Europe has expanded its offshore leadership by adding 3.6 GW of new commissioned capacity in 2019, bringing the total offshore wind installed capacity at the end of 2019 to above 22 GW, according to GlobalData.
Spreading across 12 European countries, the UK holds the largest share with 9.9 GW of capacity, representing around 45% of the cumulative installed offshore wind capacity in Europe, followed by Germany with 7.6 GW (34%), and Denmark, Belgium and the Netherlands representing 7.7%, 7.1% and 5% respectively.
In 2019, 11 new offshore wind farms emerged across six countries. The UK accounted for nearly half of the capacity with 1.76 GW, followed by Germany with 1.1 GW, Denmark with 374 MW and Belgium with 370 MW. Two new emerging markets, Portugal and Spain, have entered the European offshore space with a respective 8.4 MW and 5 MW installation in 2019. WindFloat in Portugal houses the largest offshore floating wind turbine in the world, while Spain tested its offshore waters with a 5 MW prototype.

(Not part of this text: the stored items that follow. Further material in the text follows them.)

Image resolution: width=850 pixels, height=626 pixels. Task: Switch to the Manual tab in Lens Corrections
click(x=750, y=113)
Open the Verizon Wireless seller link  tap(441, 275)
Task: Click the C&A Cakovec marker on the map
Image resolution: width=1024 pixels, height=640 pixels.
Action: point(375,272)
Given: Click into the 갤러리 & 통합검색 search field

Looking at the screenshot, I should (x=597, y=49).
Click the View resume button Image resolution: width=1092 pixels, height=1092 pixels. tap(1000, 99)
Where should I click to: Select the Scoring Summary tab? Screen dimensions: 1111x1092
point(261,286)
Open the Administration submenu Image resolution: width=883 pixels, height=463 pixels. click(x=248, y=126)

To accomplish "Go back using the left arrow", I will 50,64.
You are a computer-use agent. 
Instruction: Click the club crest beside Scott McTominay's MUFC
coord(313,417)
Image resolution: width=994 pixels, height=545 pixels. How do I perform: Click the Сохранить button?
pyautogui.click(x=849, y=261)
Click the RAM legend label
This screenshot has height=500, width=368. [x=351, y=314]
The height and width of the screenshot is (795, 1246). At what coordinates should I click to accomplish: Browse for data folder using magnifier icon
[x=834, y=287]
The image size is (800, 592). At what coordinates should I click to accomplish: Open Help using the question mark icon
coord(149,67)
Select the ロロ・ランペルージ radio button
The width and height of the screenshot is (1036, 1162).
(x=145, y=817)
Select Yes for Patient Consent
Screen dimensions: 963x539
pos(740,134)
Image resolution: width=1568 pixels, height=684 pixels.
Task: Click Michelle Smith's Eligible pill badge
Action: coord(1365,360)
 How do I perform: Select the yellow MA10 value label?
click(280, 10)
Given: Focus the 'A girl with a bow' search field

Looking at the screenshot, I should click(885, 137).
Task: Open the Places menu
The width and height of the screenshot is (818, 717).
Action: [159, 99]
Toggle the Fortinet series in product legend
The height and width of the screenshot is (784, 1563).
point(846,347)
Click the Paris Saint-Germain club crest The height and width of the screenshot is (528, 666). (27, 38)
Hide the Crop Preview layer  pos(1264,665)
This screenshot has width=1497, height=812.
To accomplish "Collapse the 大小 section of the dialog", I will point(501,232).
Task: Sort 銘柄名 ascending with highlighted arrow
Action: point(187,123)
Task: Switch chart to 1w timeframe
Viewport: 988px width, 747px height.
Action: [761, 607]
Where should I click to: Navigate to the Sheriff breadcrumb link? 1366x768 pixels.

Reflecting the advancement in wind turbine technology and improved logistics, the average size of an offshore wind farm in Europe in 2019 rose to 600 MW, while the average turbine size rose by 1 MW to 7.8 MW, according to WindEurope’s Offshore Report.
The declining costs for offshore wind have seen a significant fall of approximately 25% since 2012, with a further estimated reduction of 8-10% by 2025. The recent wind offshore auctions in the UK, France and the Netherlands saw delivered power prices in the range of $44-$55, narrating the competitiveness of wind offshore by achieving the grid parity.
The global wind offshore market has been dominated by European countries; however, they now stand against strong rising competition from new potential markets such as China, the US, and other nascent markets like South Korea, Taiwan and Japan. GlobalData expects the European countries share in the cumulative installed offshore wind capacity to fall from the current 77% to 52% by 2030.